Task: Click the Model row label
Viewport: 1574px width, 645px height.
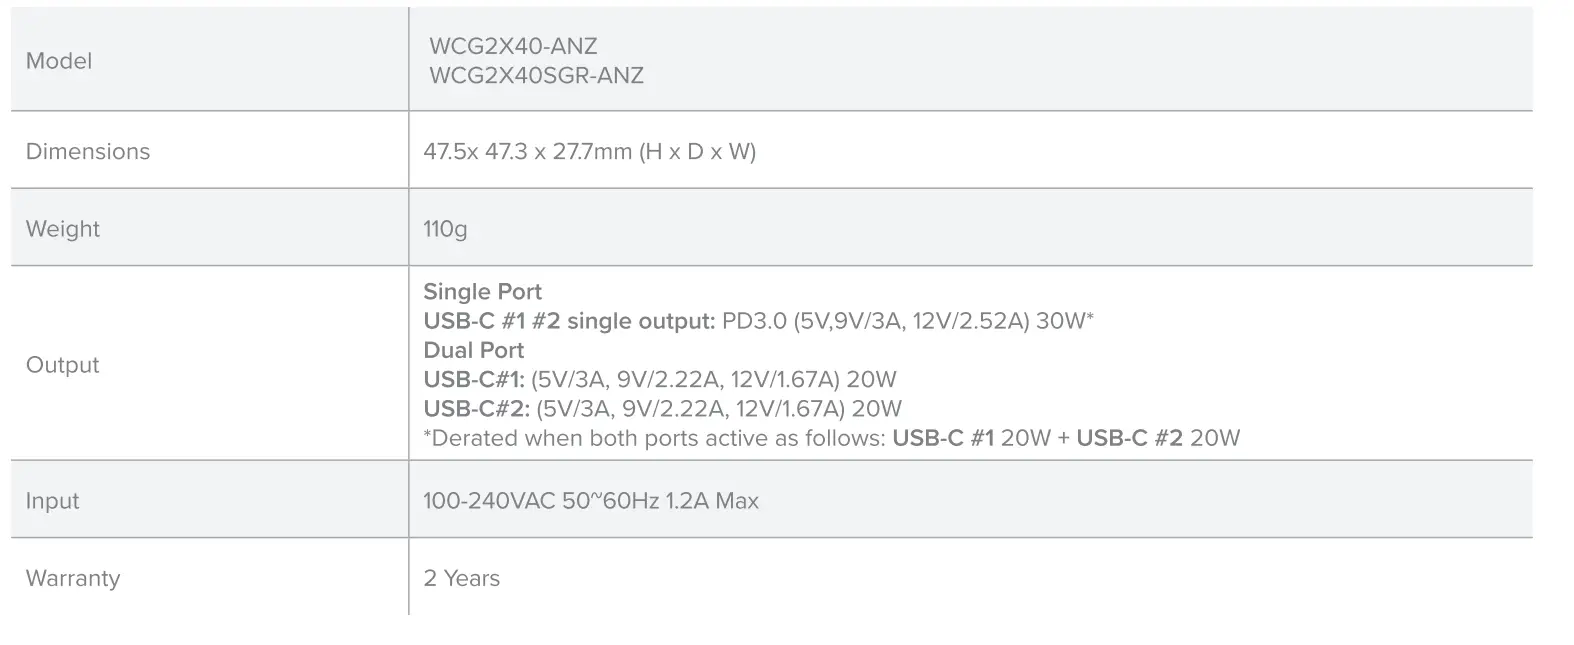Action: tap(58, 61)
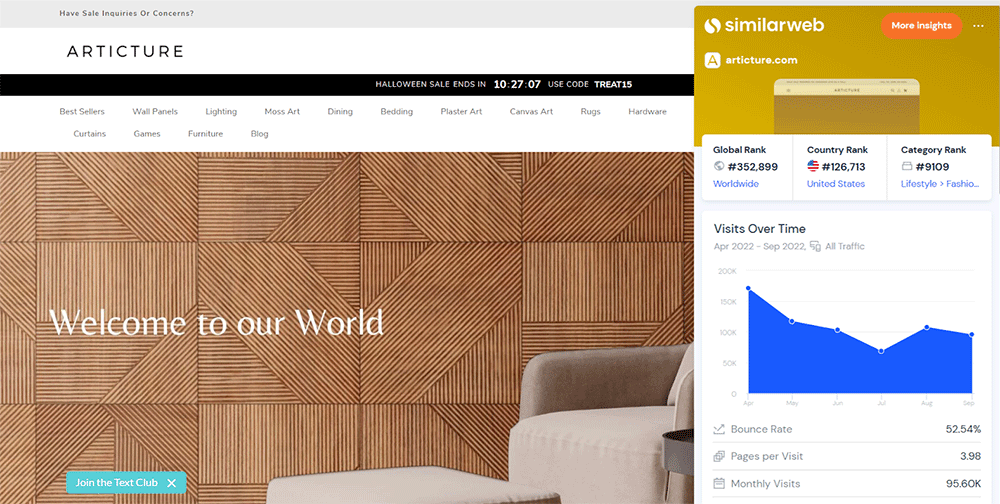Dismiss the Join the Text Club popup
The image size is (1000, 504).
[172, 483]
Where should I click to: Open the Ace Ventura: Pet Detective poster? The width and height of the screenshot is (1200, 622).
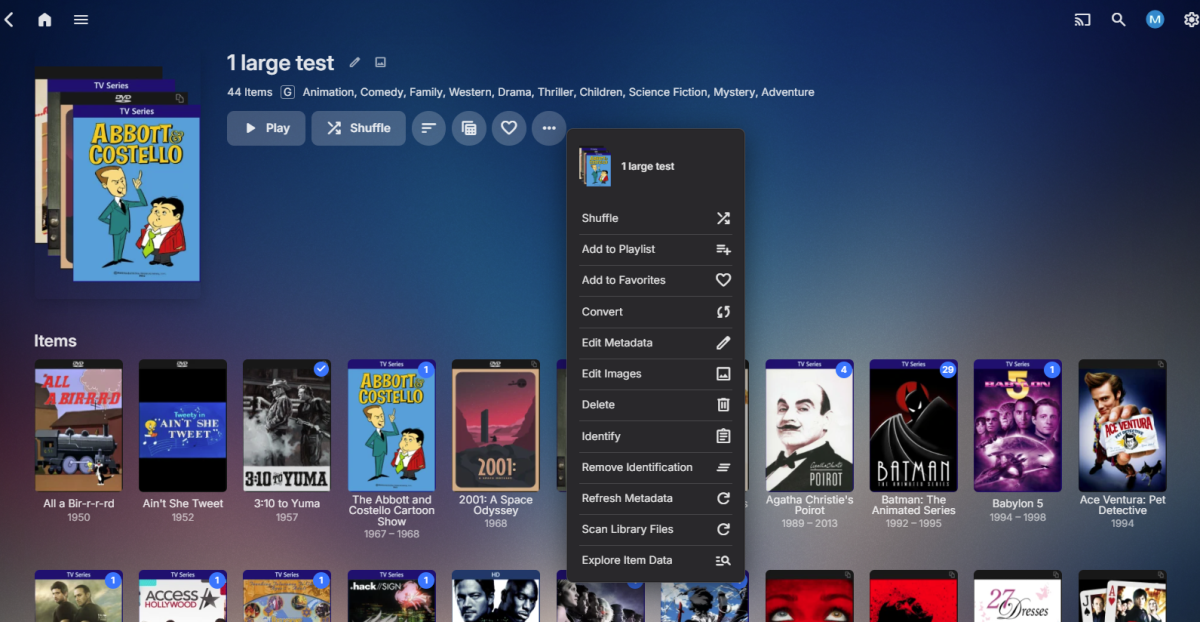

□ □ □

**ACTIVITY:** Each entry shown above must be quoted exactly, with its pictures left out.

**EXPECTED OUTPUT:**
Task: Click the Model row label
Viewport: 1574px width, 645px height.
Action: tap(58, 61)
Dismiss the Join the Text Club popup
The image size is (1000, 504).
[172, 483]
Where should I click to: Open the Ace Ventura: Pet Detective poster? The width and height of the screenshot is (1200, 622).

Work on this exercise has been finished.